START Data records

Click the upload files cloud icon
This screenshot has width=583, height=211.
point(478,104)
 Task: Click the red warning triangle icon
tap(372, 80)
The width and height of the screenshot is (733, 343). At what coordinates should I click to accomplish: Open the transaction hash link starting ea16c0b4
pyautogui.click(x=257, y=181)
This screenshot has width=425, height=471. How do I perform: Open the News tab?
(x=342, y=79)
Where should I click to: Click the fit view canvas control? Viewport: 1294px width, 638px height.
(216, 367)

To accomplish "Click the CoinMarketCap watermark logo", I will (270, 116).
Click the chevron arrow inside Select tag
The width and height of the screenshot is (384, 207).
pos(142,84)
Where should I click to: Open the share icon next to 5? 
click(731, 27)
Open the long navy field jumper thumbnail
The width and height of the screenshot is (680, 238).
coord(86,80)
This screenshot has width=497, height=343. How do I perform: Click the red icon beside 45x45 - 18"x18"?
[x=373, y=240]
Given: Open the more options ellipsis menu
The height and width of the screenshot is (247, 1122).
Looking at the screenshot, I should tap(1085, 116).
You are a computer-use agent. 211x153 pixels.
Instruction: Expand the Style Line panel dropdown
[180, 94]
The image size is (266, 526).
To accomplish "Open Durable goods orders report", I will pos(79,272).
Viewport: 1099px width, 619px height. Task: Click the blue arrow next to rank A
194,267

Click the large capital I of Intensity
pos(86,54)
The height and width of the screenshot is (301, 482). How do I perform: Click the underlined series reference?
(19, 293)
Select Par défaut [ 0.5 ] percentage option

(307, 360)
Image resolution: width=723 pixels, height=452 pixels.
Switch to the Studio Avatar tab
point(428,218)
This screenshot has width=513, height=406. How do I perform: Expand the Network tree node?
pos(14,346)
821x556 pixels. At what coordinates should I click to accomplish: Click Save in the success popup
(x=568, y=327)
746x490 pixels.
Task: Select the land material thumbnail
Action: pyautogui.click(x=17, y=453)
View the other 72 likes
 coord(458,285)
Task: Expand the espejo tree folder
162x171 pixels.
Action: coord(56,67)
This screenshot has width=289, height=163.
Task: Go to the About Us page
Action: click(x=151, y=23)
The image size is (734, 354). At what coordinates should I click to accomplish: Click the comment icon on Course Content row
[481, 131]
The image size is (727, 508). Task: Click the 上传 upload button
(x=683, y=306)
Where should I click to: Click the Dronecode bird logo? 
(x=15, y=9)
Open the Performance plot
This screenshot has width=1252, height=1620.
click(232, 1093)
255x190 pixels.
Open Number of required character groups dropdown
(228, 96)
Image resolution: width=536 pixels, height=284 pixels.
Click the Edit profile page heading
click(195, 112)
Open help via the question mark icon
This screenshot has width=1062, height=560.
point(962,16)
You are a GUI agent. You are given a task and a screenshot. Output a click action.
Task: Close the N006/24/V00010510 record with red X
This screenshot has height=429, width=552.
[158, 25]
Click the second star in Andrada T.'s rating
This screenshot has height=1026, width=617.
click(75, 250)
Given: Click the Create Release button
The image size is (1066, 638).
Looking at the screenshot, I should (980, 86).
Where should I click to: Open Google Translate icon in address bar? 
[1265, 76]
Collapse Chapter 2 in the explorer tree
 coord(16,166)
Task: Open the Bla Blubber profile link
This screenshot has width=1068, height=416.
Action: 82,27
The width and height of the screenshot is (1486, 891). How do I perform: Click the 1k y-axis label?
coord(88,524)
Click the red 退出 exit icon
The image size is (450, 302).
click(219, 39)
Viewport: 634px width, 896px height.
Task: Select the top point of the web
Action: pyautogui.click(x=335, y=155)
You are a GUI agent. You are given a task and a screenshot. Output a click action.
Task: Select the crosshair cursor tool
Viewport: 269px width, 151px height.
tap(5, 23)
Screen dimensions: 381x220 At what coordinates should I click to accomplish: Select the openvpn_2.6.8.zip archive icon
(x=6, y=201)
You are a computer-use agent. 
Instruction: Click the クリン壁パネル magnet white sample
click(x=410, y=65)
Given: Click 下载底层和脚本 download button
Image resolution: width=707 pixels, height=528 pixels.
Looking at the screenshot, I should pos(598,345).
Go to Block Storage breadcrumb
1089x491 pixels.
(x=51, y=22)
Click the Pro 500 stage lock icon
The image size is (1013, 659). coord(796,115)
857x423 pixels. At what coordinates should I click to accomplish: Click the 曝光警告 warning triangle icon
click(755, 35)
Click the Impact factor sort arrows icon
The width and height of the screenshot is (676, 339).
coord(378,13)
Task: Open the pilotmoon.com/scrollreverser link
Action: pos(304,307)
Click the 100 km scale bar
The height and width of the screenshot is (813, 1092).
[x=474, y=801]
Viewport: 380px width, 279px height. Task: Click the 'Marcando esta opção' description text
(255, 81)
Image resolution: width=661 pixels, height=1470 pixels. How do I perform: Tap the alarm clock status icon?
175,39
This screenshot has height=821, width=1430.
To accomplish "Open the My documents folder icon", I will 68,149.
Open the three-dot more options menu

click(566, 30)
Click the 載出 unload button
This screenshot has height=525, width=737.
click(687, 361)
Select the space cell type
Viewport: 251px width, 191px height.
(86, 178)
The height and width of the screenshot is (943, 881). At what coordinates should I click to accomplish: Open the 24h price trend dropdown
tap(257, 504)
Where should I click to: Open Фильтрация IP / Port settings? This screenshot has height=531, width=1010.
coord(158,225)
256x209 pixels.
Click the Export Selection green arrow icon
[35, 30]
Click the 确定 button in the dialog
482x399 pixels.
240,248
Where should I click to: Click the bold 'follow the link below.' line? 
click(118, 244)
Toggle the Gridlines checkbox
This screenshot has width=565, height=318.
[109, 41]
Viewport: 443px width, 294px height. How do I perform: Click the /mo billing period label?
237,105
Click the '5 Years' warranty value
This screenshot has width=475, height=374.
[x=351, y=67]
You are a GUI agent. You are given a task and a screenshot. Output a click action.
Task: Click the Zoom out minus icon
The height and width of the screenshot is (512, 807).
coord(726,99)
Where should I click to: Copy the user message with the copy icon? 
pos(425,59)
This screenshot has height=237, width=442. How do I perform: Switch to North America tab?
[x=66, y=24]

END Data records

Your task is to repeat the data exactly; please include every line.

Click the upload files cloud icon
This screenshot has width=583, height=211.
point(478,104)
 Task: Click the red warning triangle icon
tap(372, 80)
The width and height of the screenshot is (733, 343). At what coordinates should I click to accomplish: Open the transaction hash link starting ea16c0b4
pyautogui.click(x=257, y=181)
This screenshot has width=425, height=471. How do I perform: Open the News tab?
(x=342, y=79)
Where should I click to: Click the fit view canvas control? Viewport: 1294px width, 638px height.
(216, 367)

To accomplish "Click the CoinMarketCap watermark logo", I will (270, 116).
Click the chevron arrow inside Select tag
The width and height of the screenshot is (384, 207).
pos(142,84)
Where should I click to: Open the share icon next to 5? 
click(731, 27)
Open the long navy field jumper thumbnail
The width and height of the screenshot is (680, 238).
coord(86,80)
This screenshot has width=497, height=343. How do I perform: Click the red icon beside 45x45 - 18"x18"?
[x=373, y=240]
Given: Open the more options ellipsis menu
The height and width of the screenshot is (247, 1122).
Looking at the screenshot, I should tap(1085, 116).
You are a computer-use agent. 211x153 pixels.
Instruction: Expand the Style Line panel dropdown
[180, 94]
The image size is (266, 526).
To accomplish "Open Durable goods orders report", I will pos(79,272).
Viewport: 1099px width, 619px height. Task: Click the blue arrow next to rank A
194,267

Click the large capital I of Intensity
pos(86,54)
The height and width of the screenshot is (301, 482). How do I perform: Click the underlined series reference?
(19, 293)
Select Par défaut [ 0.5 ] percentage option

(307, 360)
Image resolution: width=723 pixels, height=452 pixels.
Switch to the Studio Avatar tab
point(428,218)
This screenshot has width=513, height=406. How do I perform: Expand the Network tree node?
pos(14,346)
821x556 pixels. At what coordinates should I click to accomplish: Click Save in the success popup
(x=568, y=327)
746x490 pixels.
Task: Select the land material thumbnail
Action: pyautogui.click(x=17, y=453)
View the other 72 likes
 coord(458,285)
Task: Expand the espejo tree folder
162x171 pixels.
Action: coord(56,67)
This screenshot has width=289, height=163.
Task: Go to the About Us page
Action: click(x=151, y=23)
The image size is (734, 354). At what coordinates should I click to accomplish: Click the comment icon on Course Content row
[481, 131]
The image size is (727, 508). Task: Click the 上传 upload button
(x=683, y=306)
Where should I click to: Click the Dronecode bird logo? 
(x=15, y=9)
Open the Performance plot
This screenshot has width=1252, height=1620.
click(232, 1093)
255x190 pixels.
Open Number of required character groups dropdown
(228, 96)
Image resolution: width=536 pixels, height=284 pixels.
Click the Edit profile page heading
click(195, 112)
Open help via the question mark icon
This screenshot has width=1062, height=560.
point(962,16)
You are a GUI agent. You are given a task and a screenshot. Output a click action.
Task: Close the N006/24/V00010510 record with red X
This screenshot has height=429, width=552.
[158, 25]
Click the second star in Andrada T.'s rating
This screenshot has height=1026, width=617.
click(75, 250)
Given: Click the Create Release button
The image size is (1066, 638).
Looking at the screenshot, I should (980, 86).
Where should I click to: Open Google Translate icon in address bar? 
[1265, 76]
Collapse Chapter 2 in the explorer tree
 coord(16,166)
Task: Open the Bla Blubber profile link
This screenshot has width=1068, height=416.
Action: 82,27
The width and height of the screenshot is (1486, 891). How do I perform: Click the 1k y-axis label?
coord(88,524)
Click the red 退出 exit icon
The image size is (450, 302).
click(219, 39)
Viewport: 634px width, 896px height.
Task: Select the top point of the web
Action: pyautogui.click(x=335, y=155)
You are a GUI agent. You are given a task and a screenshot. Output a click action.
Task: Select the crosshair cursor tool
Viewport: 269px width, 151px height.
tap(5, 23)
Screen dimensions: 381x220 At what coordinates should I click to accomplish: Select the openvpn_2.6.8.zip archive icon
(x=6, y=201)
You are a computer-use agent. 
Instruction: Click the クリン壁パネル magnet white sample
click(x=410, y=65)
Given: Click 下载底层和脚本 download button
Image resolution: width=707 pixels, height=528 pixels.
Looking at the screenshot, I should pos(598,345).
Go to Block Storage breadcrumb
1089x491 pixels.
(x=51, y=22)
Click the Pro 500 stage lock icon
The image size is (1013, 659). coord(796,115)
857x423 pixels. At what coordinates should I click to accomplish: Click the 曝光警告 warning triangle icon
click(755, 35)
Click the Impact factor sort arrows icon
The width and height of the screenshot is (676, 339).
coord(378,13)
Task: Open the pilotmoon.com/scrollreverser link
Action: pos(304,307)
Click the 100 km scale bar
The height and width of the screenshot is (813, 1092).
[x=474, y=801]
Viewport: 380px width, 279px height. Task: Click the 'Marcando esta opção' description text
(255, 81)
Image resolution: width=661 pixels, height=1470 pixels. How do I perform: Tap the alarm clock status icon?
175,39
This screenshot has height=821, width=1430.
To accomplish "Open the My documents folder icon", I will 68,149.
Open the three-dot more options menu

click(566, 30)
Click the 載出 unload button
This screenshot has height=525, width=737.
click(687, 361)
Select the space cell type
Viewport: 251px width, 191px height.
(86, 178)
The height and width of the screenshot is (943, 881). At what coordinates should I click to accomplish: Open the 24h price trend dropdown
tap(257, 504)
Where should I click to: Open Фильтрация IP / Port settings? This screenshot has height=531, width=1010.
coord(158,225)
256x209 pixels.
Click the Export Selection green arrow icon
[35, 30]
Click the 确定 button in the dialog
482x399 pixels.
240,248
Where should I click to: Click the bold 'follow the link below.' line? 
click(118, 244)
Toggle the Gridlines checkbox
This screenshot has width=565, height=318.
[109, 41]
Viewport: 443px width, 294px height. How do I perform: Click the /mo billing period label?
237,105
Click the '5 Years' warranty value
This screenshot has width=475, height=374.
[x=351, y=67]
You are a GUI agent. You are given a task and a screenshot. Output a click action.
Task: Click the Zoom out minus icon
The height and width of the screenshot is (512, 807).
coord(726,99)
Where should I click to: Copy the user message with the copy icon? 
pos(425,59)
This screenshot has height=237, width=442. How do I perform: Switch to North America tab?
[x=66, y=24]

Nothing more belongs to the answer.